Samarinda, 16 Maret 2026 — Perwakilan organisasi penyandang disabilitas yang tergabung dalam Persatuan Penyandang Disabilitas Indonesia (PPDI) Provinsi Kalimantan Timur melakukan audiensi dengan Badan Pembentukan Peraturan Daerah (Bappemperda) DPRD Provinsi Kalimantan Timur pada Senin (16/3/2026). Pertemuan yang berlangsung di Kantor DPRD Provinsi Kalimantan Timur tersebut membahas usulan integrasi perspektif inklusi disabilitas dalam revisi Peraturan Daerah Provinsi Kalimantan Timur Nomor 7 Tahun 2019 tentang Adaptasi dan Mitigasi Perubahan Iklim.
Audiensi ini bertujuan mendorong agar kebijakan daerah terkait perubahan iklim turut mempertimbangkan kebutuhan serta perlindungan bagi kelompok penyandang disabilitas yang kerap menjadi kelompok rentan dalam situasi bencana maupun dampak perubahan iklim.
Pertemuan tersebut diterima langsung oleh Ketua Bappemperda DPRD Provinsi Kalimantan Timur, Baharuddin Demmu, yang didampingi oleh anggota DPRD, yakni Fadly Imawan, Fuad Fakhruddin, dan Nurhadi Saputra. Dari pihak masyarakat sipil, hadir perwakilan Persatuan Penyandang Disabilitas Indonesia (PPDI) serta akademisi dari Fakultas Hukum dan Fakultas Kehutanan Universitas Mulawarman.

Dalam audiensi tersebut, PPDI menyampaikan pentingnya memasukkan aspek inklusi disabilitas dalam kebijakan adaptasi dan mitigasi perubahan iklim. Hal ini dinilai penting karena penyandang disabilitas sering menghadapi keterbatasan akses terhadap informasi, evakuasi, maupun fasilitas penanganan bencana.
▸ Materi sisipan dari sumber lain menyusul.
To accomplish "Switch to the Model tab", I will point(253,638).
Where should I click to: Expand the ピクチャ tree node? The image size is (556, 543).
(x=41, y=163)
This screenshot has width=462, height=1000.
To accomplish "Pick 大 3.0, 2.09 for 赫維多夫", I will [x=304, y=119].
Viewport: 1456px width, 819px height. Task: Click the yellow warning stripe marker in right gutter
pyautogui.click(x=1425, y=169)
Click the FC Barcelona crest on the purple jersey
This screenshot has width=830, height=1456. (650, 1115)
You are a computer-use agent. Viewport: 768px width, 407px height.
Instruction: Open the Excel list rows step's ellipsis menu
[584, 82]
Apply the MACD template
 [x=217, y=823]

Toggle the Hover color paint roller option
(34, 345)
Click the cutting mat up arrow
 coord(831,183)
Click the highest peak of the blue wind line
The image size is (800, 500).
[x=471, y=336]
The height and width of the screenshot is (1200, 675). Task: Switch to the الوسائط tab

Ketua Bappemperda Baharuddin Demmu menyampaikan bahwa masukan dari berbagai pihak, termasuk kelompok disabilitas dan akademisi, menjadi bagian penting dalam proses penyusunan maupun revisi peraturan daerah. Menurutnya, regulasi yang baik harus mampu mengakomodasi kebutuhan seluruh lapisan masyarakat tanpa terkecuali.
“Masukan yang disampaikan hari ini menjadi perhatian kami dalam proses pembahasan revisi Perda. Prinsip inklusivitas sangat penting agar kebijakan yang dihasilkan benar-benar melindungi semua warga, termasuk penyandang disabilitas,” ujarnya.
Sementara itu, perwakilan PPDI menegaskan bahwa integrasi inklusi disabilitas dalam kebijakan perubahan iklim dapat diwujudkan melalui beberapa langkah, seperti penyediaan sistem peringatan dini yang aksesibel, perencanaan evakuasi yang ramah disabilitas, serta pelibatan penyandang disabilitas dalam proses perencanaan kebijakan lingkungan.
Selain perwakilan organisasi disabilitas, akademisi dari Fakultas Hukum dan Fakultas Kehutanan Universitas Mulawarman turut memberikan pandangan akademik terkait pentingnya pendekatan inklusif dalam kebijakan lingkungan dan penanggulangan dampak perubahan iklim di daerah.
Audiensi tersebut diharapkan menjadi langkah awal dalam memperkuat kolaborasi antara pemerintah daerah, masyarakat sipil, dan kalangan akademisi guna menghasilkan kebijakan yang lebih inklusif dan berkeadilan, khususnya dalam menghadapi tantangan perubahan iklim di Kalimantan Timur.